Top Fifty Films of the 40s — Number Twenty-Four

24 killers

#24 — The Killers (Robert Siodmak, 1946)

Some actors get it right from the very beginning. They find their onscreen persona, the approach to character that will run like a throbbing nerve through their entire career, unifying every role they play, no matter how disparate. To a degree, that can be chalked up to unfortunate pigeonholing, especially in the desperately safe era of the studio system, when constantly reinforcing audience expectations was the smartest strategy. The performer doesn’t land upon something in themselves so much as they’re forced to offer spectral repetition of the first thing they ever did, at least the first thing that got them noticed. But then there are those instances when it truly seems like an actor locked into something vital and unique within themselves, something that amounts to a singular, creative voice within a collaborative and constantly transforming medium. From his sharp film debut, Burt Lancaster was immediately Burt Lancaster.

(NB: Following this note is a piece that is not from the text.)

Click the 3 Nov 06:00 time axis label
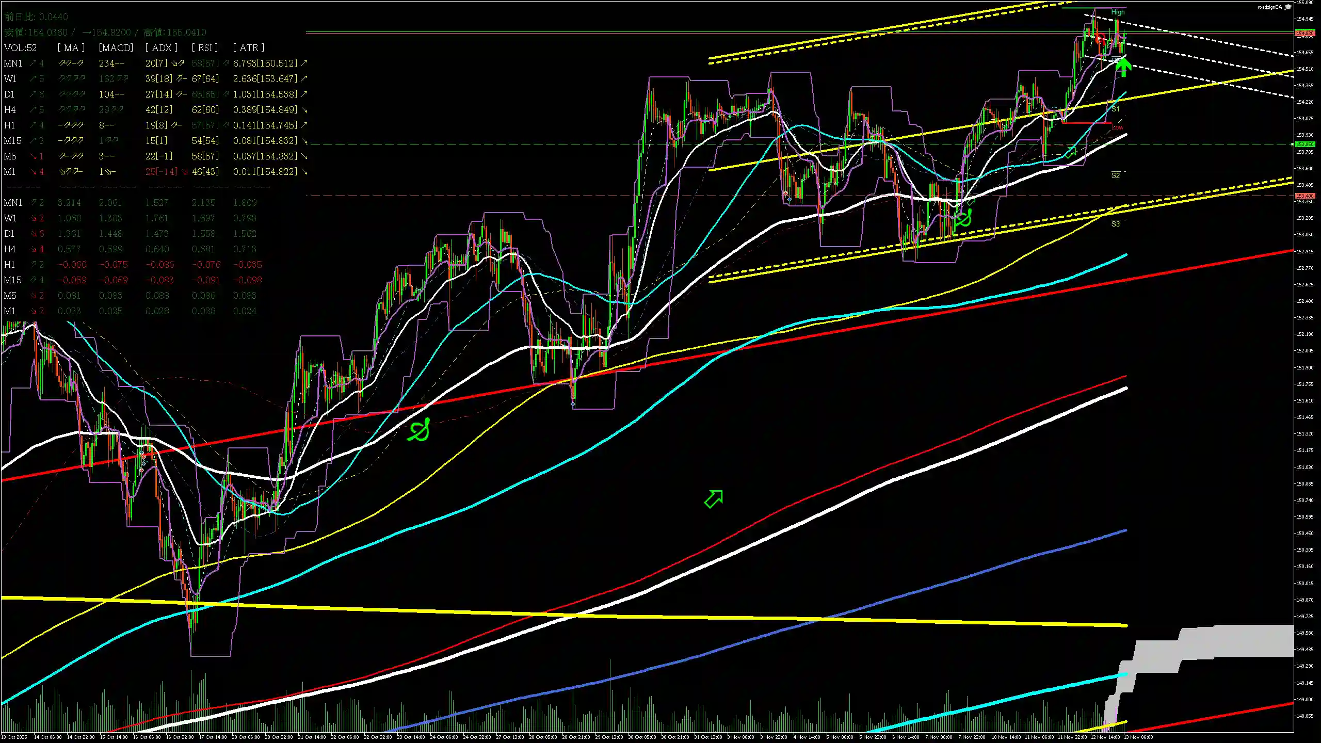The width and height of the screenshot is (1321, 743). pos(740,737)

In The Killers, his very first film, Lancaster plays Ole “The Swede” Andreson. The character is introduced as a target of hitmen, one who is strangely unperturbed about his fate. His story is largely presented as flashbacks, as an insurance investigator (Edmond O’Brien) tries to piece together the man’s life in a quest to determine what could have led him to be precisely this sort of victim. His history involves a thwarted boxing career and subsequent personal descent through unwise involvement with a criminal element, all of it depicted with a sordid authenticity. Even films that are cautionary tales against crime tend to glamorize it somewhat, but that’s not the case her. It looks squalid and nasty, a docking place for either grinding bullies or the unwittingly brutalized. Siodmak and cinematographer Woody Bredell adhere to the film noir manner of making shadows a thing of alluring beauty, but that also signal that horrid danger lurks within them.

Through it all, there is Lancaster, operating in a mode that was too new at this point to be considered his trademark. He exudes steely, stubborn masculinity while simultaneously signaling in subtle ways that it’s really just a shell, covering fault lines that run deep. It’s not vulnerability, but instead something that speaks to far greater damage, as if towering above the world itself leads to poison seeping in. Life delivers more blows to the Swede than he ever encountered in the ring, and Lancaster manages to show the lingering sting of each one. The film was adapted, quite loosely it seems, from an Ernest Hemingway short story (Anthony Veiller is the credited screenwriter, but most accounts maintain that John Huston and Richard Brooks were more responsible for what wound up on screen), and it carries some of the author’s famed existential irascibility, a roar against the world that echoes back with such prevailing bleakness that it is difficult to bear. Of course, that couldn’t have suited Lancaster better. The Killers was exactly the opening play he needed.